Goldman Sachs strategist David Kostin put it bluntly: "A cooling labor market is a tailwind to corporate profits, all else equal," since wages, the biggest line item on most companies' balance sheets, are decelerating.
In other words, what hurts workers can help lift stocks. Add in AI investments and still-resilient earnings, and Wall Street forecasters are now calling for the S&P 500 to climb as high as 7,000 by year-end.
But Main Street isn't necessarily cheering. Sentiment is sliding, especially among households squeezed by tariffs and rising prices. The University of Michigan's September survey showed long-term inflation expectations jumping for a second straight month, while nearly half of retail investors in the latest AAII poll now call themselves bearish, the most since April's tariff lows.
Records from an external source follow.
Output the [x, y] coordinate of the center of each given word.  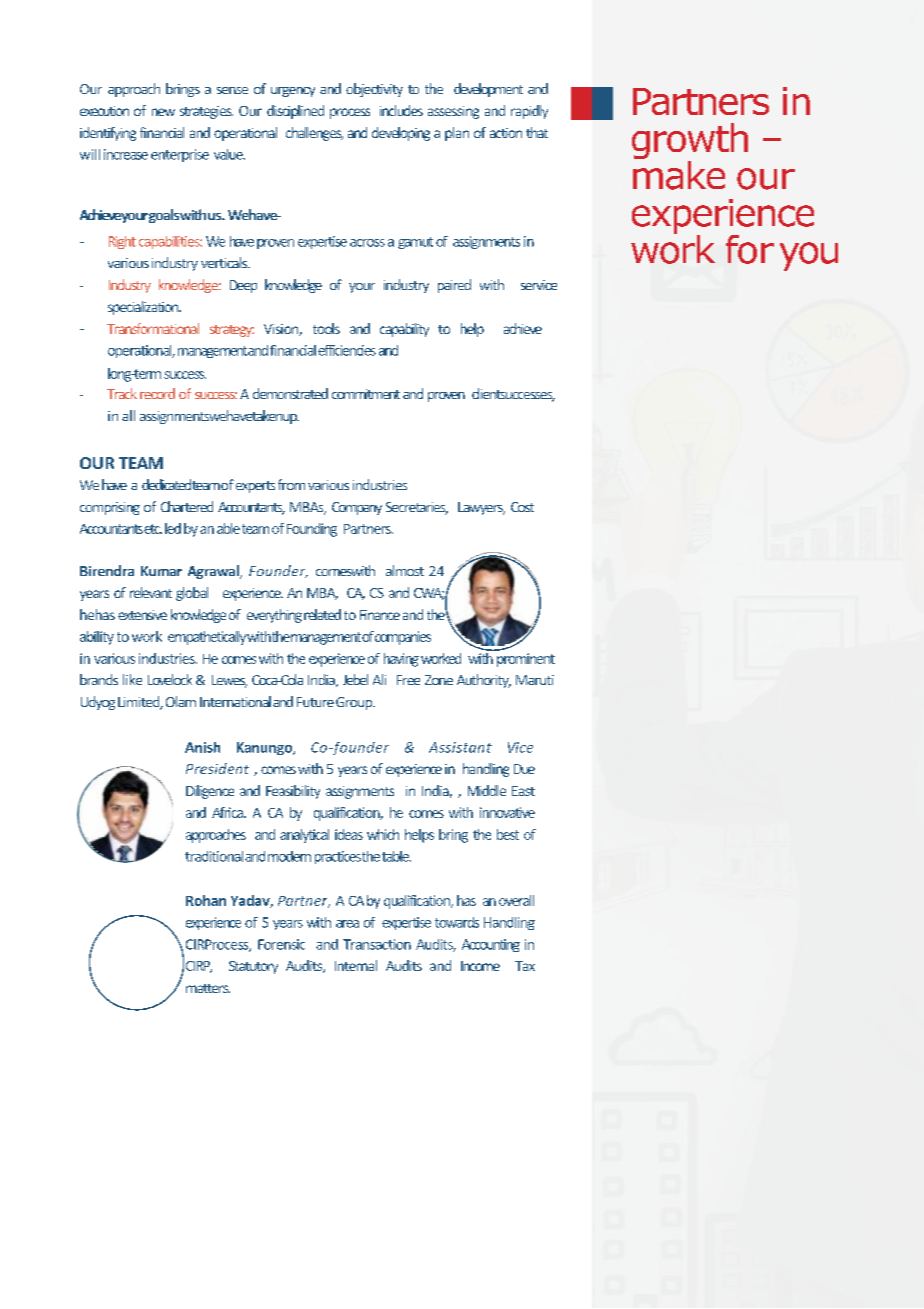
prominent [526, 660]
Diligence [210, 792]
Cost [522, 507]
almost [405, 570]
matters [208, 988]
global [192, 594]
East [523, 791]
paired [454, 286]
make [679, 174]
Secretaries [417, 508]
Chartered [187, 506]
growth [690, 142]
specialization [144, 308]
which [383, 834]
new [163, 112]
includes [401, 110]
For younger Americans, the story looks even bleaker. The unemployment rate for workers ages 16 to 24 jumped to 10.5% in August, the first double-digit reading since the pandemic, while recent college graduates are now facing higher jobless rates than the broader workforce, a sharp reversal of the pre-pandemic norm.
And that's the catch. Stocks are climbing because investors expect Fed rate cuts -- not because the economy is on solid footing. At some point, that logic starts to look shaky.
EY chief economist Gregory Daco called the "jobless expansion" plausible but fragile. "We're seeing conflicting winds," he told Yahoo Finance, pointing to policy headwinds like tariffs and immigration restrictions even as AI investments prop up growth. "There is a little bit too much exuberance relative to the downside risk to the economy."
For now, Wall Street is happy to cheer bad news. But that trade-off won't last forever.